Tax Residence in Uruguay: keys to decide before and after January 1, 2026
It is important to note that the current regime remains in force until December 31, 2025, while the recent enactment of Law No. 20,446 (Budget Law 2025-2029) introduces some changes that will begin to apply to those who acquire tax residence from January 1, 2026.
1. What is tax residence and how does it differ from legal residence?
Tax residence
- It is the one that defines in which country the person is considered a resident for tax purposes.
- It does not necessarily require being a legal resident or having a specific immigration category.
- It can be proven to interested third parties by obtaining the Tax Resident Certificate issued by the Tax Authority (DGI).
Legal residence
- It is the permission to live and work in Uruguay.
- It is processed before the National Immigration Directorate.
- There may be legal residents who are not yet tax residents and vice versa.
In practice, what is relevant for estate and tax planning is how both residences fit with the regulations of the country of origin and the double taxation avoidance agreements.
2. When is someone considered a tax resident in Uruguay?
A natural person will be a tax resident in Uruguay if they meet any of the following criteria:
a) Presence in Uruguay
- Being in Uruguayan territory for more than 183 days during the calendar year.
- The accumulated days are counted (they do not have to be consecutive).
- Sporadic absences of up to 30 days can be counted as days of presence, if the person maintains their home in Uruguay and their main link with the country is not interrupted.
b) Main center of activities or vital interests
- When the income generated in Uruguay is greater than that generated in any other country (excluding pure capital income).
- It is presumed that vital interests are in Uruguay when the spouse and dependent minor children reside here (unless proven otherwise).
c) Economic interests in Uruguay (investment)
Unless tax residence in another country is proven, it is presumed that a person has their economic interests based in Uruguay if they have any of the following investments in Uruguayan territory (in Indexed Units \u2013 UI; the equivalent in dollars varies according to the UI and the exchange rate of each year):
A. Real estate investment
- Investment worth more than 15,000,000 UI (approx. USD 2.4 million).
- Alternatively, real estate investment worth more than 3,500,000 UI (approx. USD 570,000), with a minimum effective physical presence of 60 days in Uruguay during the calendar year.
B. Investment in companies (promoted projects)

[EXERCISE A] In the Uruguay tax residence text, how many days in a calendar year must a person spend in Uruguayan territory to count as a tax resident under the presence rule?
[EXERCISE B] In the records, reproduce the lines starting with the line that contains "Given: Clear the search with the X icon" and going on through the line that contains "Action: point(169,174)", including both.

[DATA RECORDS]
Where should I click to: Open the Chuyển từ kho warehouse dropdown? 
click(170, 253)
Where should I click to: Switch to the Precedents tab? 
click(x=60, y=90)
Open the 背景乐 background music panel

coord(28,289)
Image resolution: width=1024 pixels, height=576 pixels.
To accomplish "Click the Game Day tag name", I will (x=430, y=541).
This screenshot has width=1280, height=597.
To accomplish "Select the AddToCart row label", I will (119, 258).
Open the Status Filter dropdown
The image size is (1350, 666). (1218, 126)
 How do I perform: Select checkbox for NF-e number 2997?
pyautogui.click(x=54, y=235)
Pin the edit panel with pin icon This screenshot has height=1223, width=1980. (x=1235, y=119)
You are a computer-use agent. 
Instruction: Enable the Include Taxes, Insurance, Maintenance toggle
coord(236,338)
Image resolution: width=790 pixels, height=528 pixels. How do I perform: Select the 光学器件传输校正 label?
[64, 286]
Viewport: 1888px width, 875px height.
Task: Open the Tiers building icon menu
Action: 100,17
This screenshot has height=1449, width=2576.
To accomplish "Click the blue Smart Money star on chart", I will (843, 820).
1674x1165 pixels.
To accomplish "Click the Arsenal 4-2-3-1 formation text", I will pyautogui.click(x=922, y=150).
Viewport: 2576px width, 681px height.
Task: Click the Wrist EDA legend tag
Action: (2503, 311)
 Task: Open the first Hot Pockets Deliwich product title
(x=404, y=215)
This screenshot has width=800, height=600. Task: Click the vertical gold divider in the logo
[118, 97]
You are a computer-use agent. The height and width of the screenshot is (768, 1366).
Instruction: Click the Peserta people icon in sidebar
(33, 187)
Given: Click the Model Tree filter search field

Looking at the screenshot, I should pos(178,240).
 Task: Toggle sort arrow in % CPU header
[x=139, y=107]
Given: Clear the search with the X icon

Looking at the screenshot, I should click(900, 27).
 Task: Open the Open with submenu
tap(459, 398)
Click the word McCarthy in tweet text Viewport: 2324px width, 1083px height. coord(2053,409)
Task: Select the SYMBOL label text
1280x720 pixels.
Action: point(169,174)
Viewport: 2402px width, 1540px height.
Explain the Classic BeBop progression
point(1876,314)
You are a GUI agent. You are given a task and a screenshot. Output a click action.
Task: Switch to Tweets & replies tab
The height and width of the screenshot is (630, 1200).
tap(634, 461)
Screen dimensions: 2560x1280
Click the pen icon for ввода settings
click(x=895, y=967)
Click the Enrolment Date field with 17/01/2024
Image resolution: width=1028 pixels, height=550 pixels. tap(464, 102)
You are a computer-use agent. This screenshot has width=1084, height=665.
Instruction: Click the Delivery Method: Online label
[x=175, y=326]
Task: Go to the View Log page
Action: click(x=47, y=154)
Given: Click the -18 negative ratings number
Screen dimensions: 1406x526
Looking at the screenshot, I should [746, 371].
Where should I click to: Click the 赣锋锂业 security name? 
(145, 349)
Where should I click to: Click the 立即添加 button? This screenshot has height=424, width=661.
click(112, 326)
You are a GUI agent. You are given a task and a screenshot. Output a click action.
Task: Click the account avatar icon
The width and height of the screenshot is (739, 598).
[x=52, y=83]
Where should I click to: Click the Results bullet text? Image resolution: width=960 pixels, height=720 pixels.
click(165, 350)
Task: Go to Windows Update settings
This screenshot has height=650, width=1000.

[REPLY A] More than 183 days.

[REPLY B]
Given: Clear the search with the X icon

Looking at the screenshot, I should click(900, 27).
 Task: Open the Open with submenu
tap(459, 398)
Click the word McCarthy in tweet text Viewport: 2324px width, 1083px height. coord(2053,409)
Task: Select the SYMBOL label text
1280x720 pixels.
Action: point(169,174)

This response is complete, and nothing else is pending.